THE INPUT.
********************

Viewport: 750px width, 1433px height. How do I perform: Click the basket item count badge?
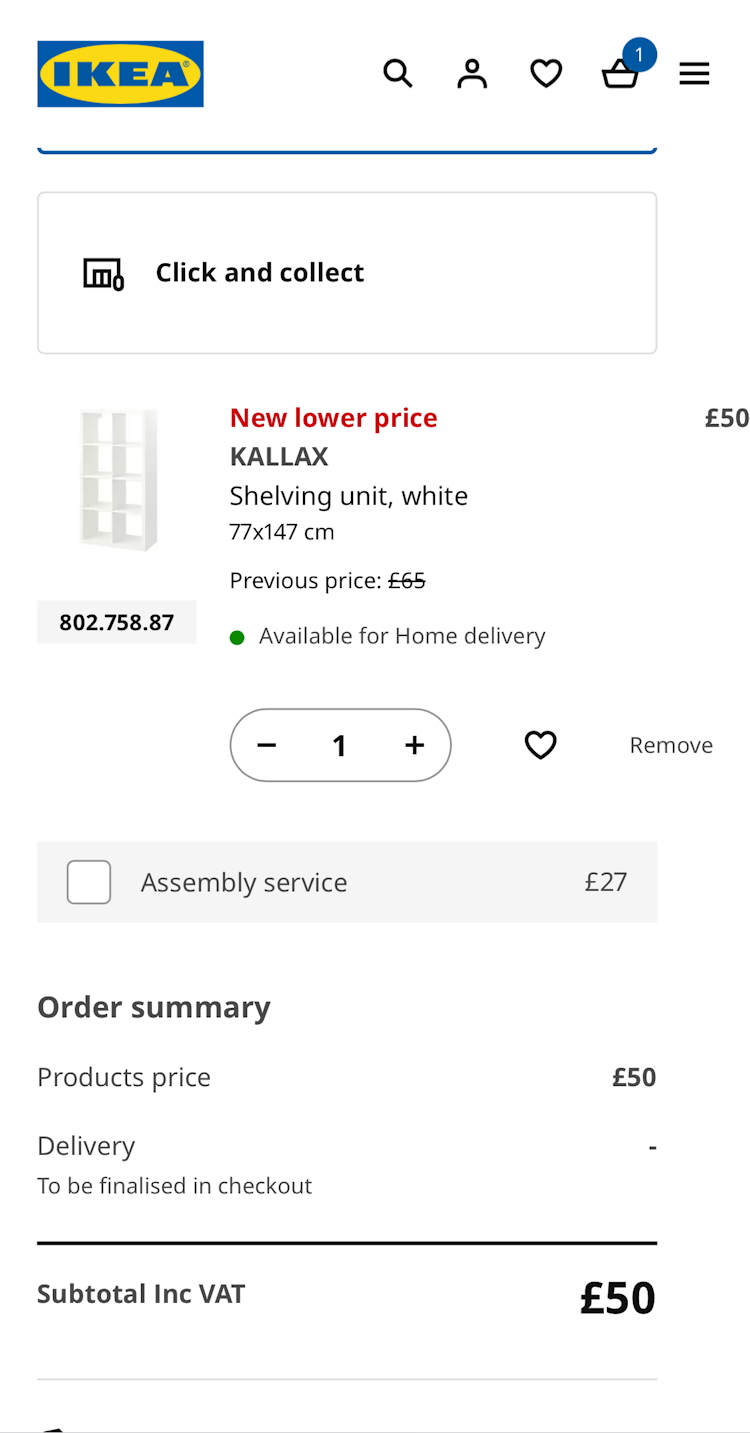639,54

********************

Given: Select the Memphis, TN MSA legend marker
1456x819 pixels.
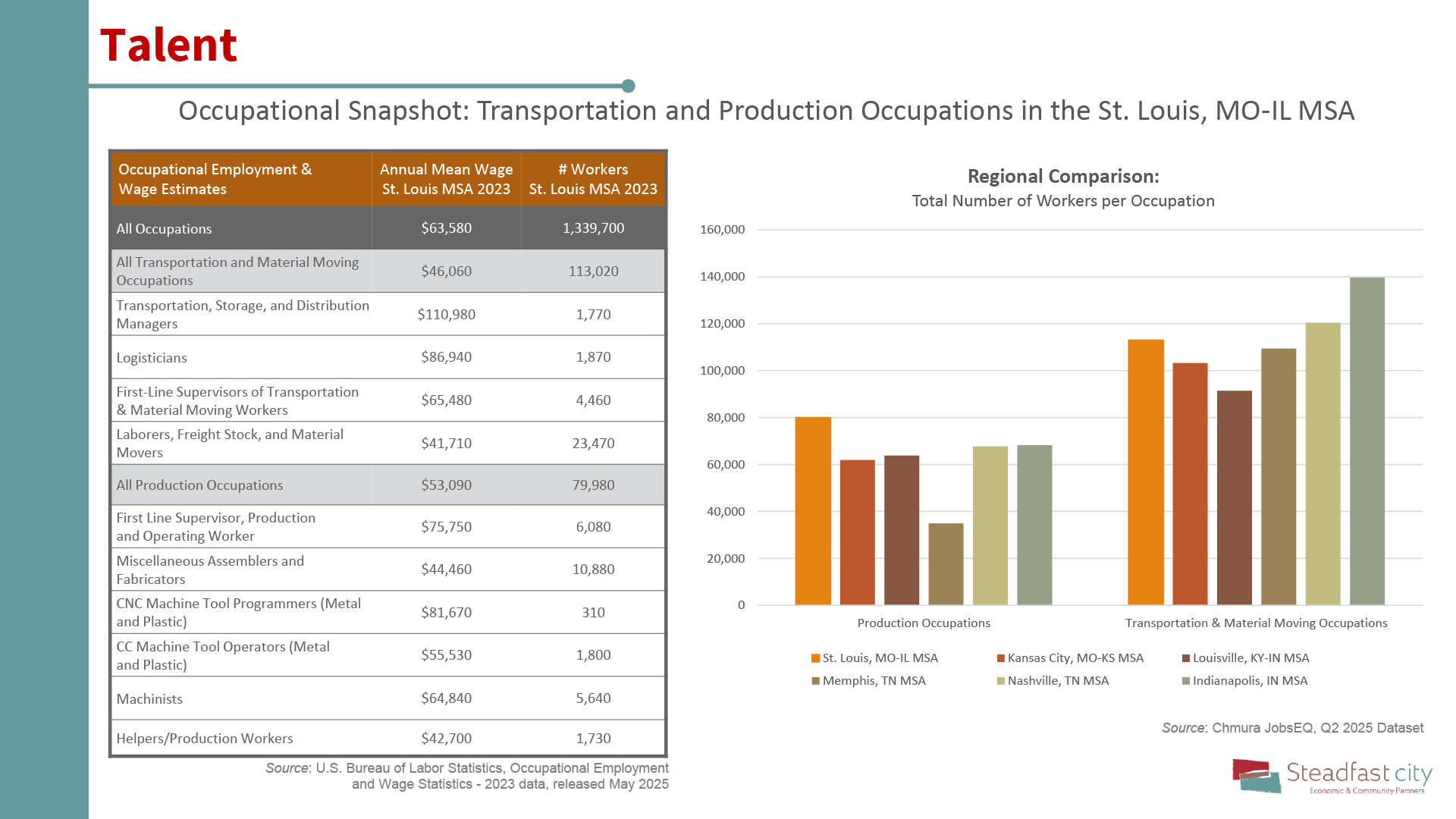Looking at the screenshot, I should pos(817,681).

********************

DIRECTIVE. Could you give the rows again, from the line containing "Given: Select the" through the line containing "Looking at the" (inclusive), with "legend marker" switched to "legend swatch" and all else unchanged, leaving out the pictures?

SOLUTION TO THE EXERCISE.
Given: Select the Memphis, TN MSA legend swatch
1456x819 pixels.
Looking at the screenshot, I should pos(817,681).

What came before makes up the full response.